After he was retired at the end of that magical 1973 racing season to stud at Claiborne Farm, Secretariat was expected to set the world on fire as a stallion. Because of his amazing talent on the track, expectations were impossibly high for him to reproduce a horse that could do exactly what he did on the track. The problem was, of course, that Secretariat was unique, like all the greatest champions always are. Even though Man o' War was a great sire and produced the Triple Crown winner War Admiral, there was never another like him. Same for Northern Dancer, Swaps, and on and on and on.
If you get on the internet and do research on Secretariat as a sire, you'll no doubt find many quotes from so-called experts saying that he was a disappointment at stud. The fact is that he did sire many stakes winners. Not at the same rate as all-time great studs like Man o' War, Northern Dancer, or his own famous sire Bold Ruler, but respectable nonetheless. His three most famous offspring were General Assembly, Lady's Secret, and Risen Star. General Assembly might have made a bigger name for himself in the late 1970s had he not had to contend with the great Spectacular Bid, but he still made his mark as the stakes record holder in the Travers Stakes at 2:00 flat, a mark that still stands. Lady's Secret won Horse of the Year in 1986, one of just seven females to win that most prestigious award. And finally Risen Star won the Preakness and the Belmont in 1988, and had he not gotten caught in traffic in the Kentucky Derby (he finished third), would probably have been a Triple Crown winner himself.

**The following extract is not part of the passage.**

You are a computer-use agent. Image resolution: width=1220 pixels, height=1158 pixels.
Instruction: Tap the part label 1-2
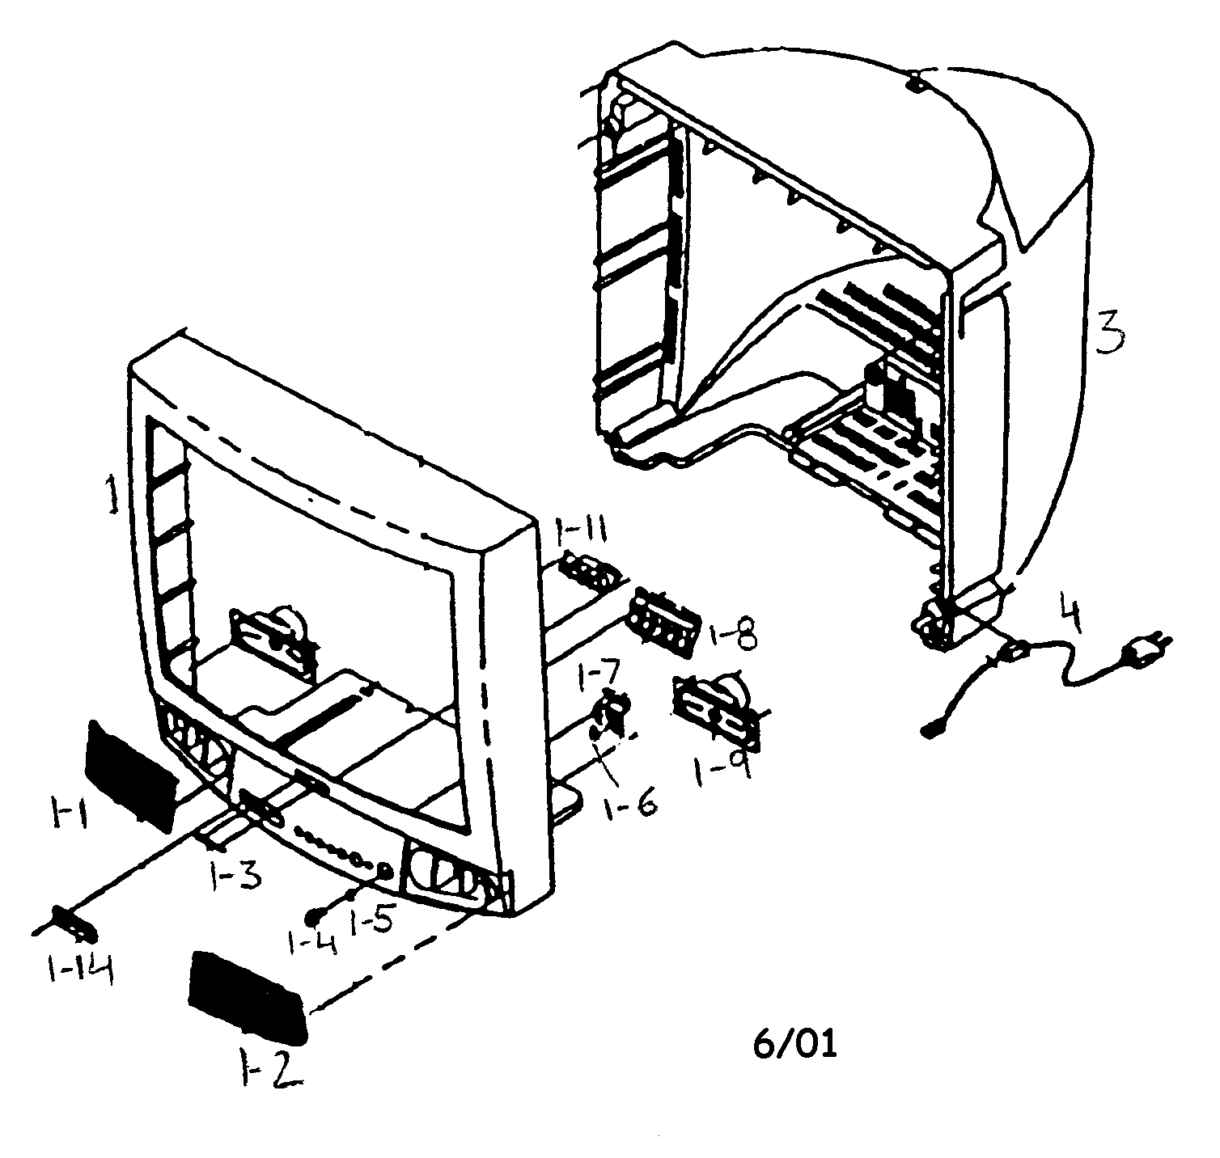269,1071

But the biggest mark Secretariat made on the sport was as a sire of champion-producing mares, a so-called broodmare sire. The large-heart gene that he possessed was only passed through daughters, and so his daughter Terlingua gave birth to Storm Cat, who in turn became the greatest sire of this generation and one of the greatest sires of all-time. Without Secretariat, there is no Storm Cat.